Type-cD galaxy in the constellation Boötes

MS 1455.0+2232 BCG (short for MS 1455.0+2232 Brightest Cluster Galaxy), is a massive type-cD galaxy located in the constellation of Boötes. The redshift of the galaxy is (z) 0.257 and it was first discovered as an astronomical radio source by astronomers in April 1998. It is the brightest cluster galaxy of the galaxy cluster MS 1455.0+2232.

== Description ==
MS 1455.0+2232 BCG is classified as a central cluster galaxy (CCG) of MS 1455.0+2232. Its optical spectrum is found to display emission lines that are categorized as both strong and narrow with a full width at half maximum of 500 kilometers per seconds. It also contains a blue continuum that is found to be enhanced. The K-band magnitude of the BCG is estimated to be around 13.91. It is also found to contain detections of molecular gas with an estimated mass of 6.1 ± 2.4 × 10^{10} M_{☉} and also undergoing molecular gas outflows at the rate of around 1,227 M_{☉} per year. The central core of the BCG is described to have a blue appearance. Its total star formation rate is around 36 ± 4 M_{☉} per year based on an ultraviolet excess technique. The appearance of the galaxy is categorized as boxy.

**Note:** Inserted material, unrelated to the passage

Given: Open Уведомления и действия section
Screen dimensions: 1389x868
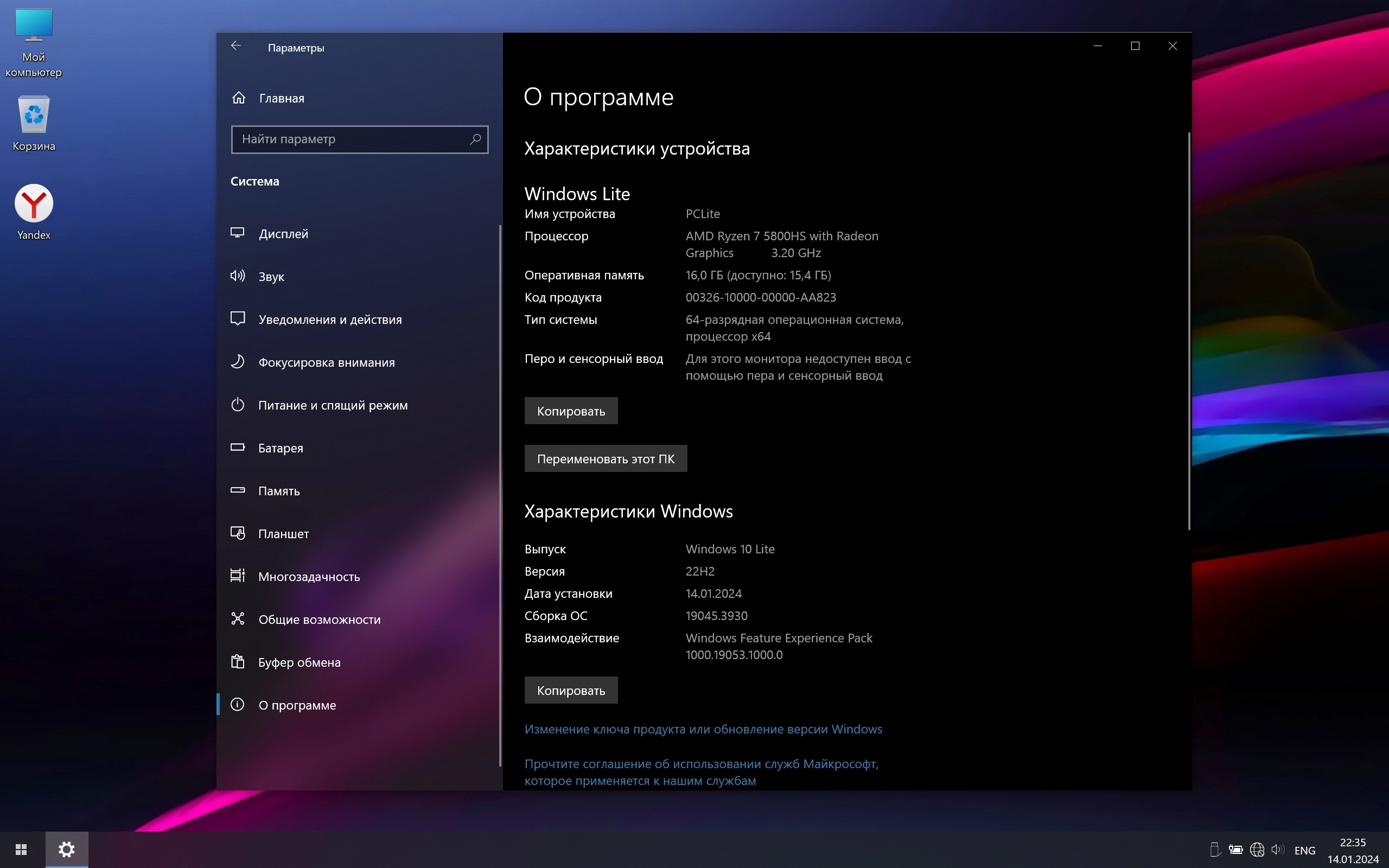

The nucleus of MS 1455.0+2232 BCG is found to be active and it has been classified as a radio galaxy. There is a compact radio source associated with it and described as point-like. When observed, the source is found to contain a central compact component that is surrounded by a halo that is depicted as extended. The radio core of the BCG remains unresolved although the source is further separated into several components; mainly a western component that is misaligned slightly with the galaxy and another component that has an eastern extension. The total flux density of the compact component is estimated as 11.93 ± 1.24 mJy.

Young blue stellar populations have also been detected in the BCG, indicating a recent history of moderate star formations. Two stellar components are found located in the inner region with the mean ages estimated as 3440 ± 680 million years.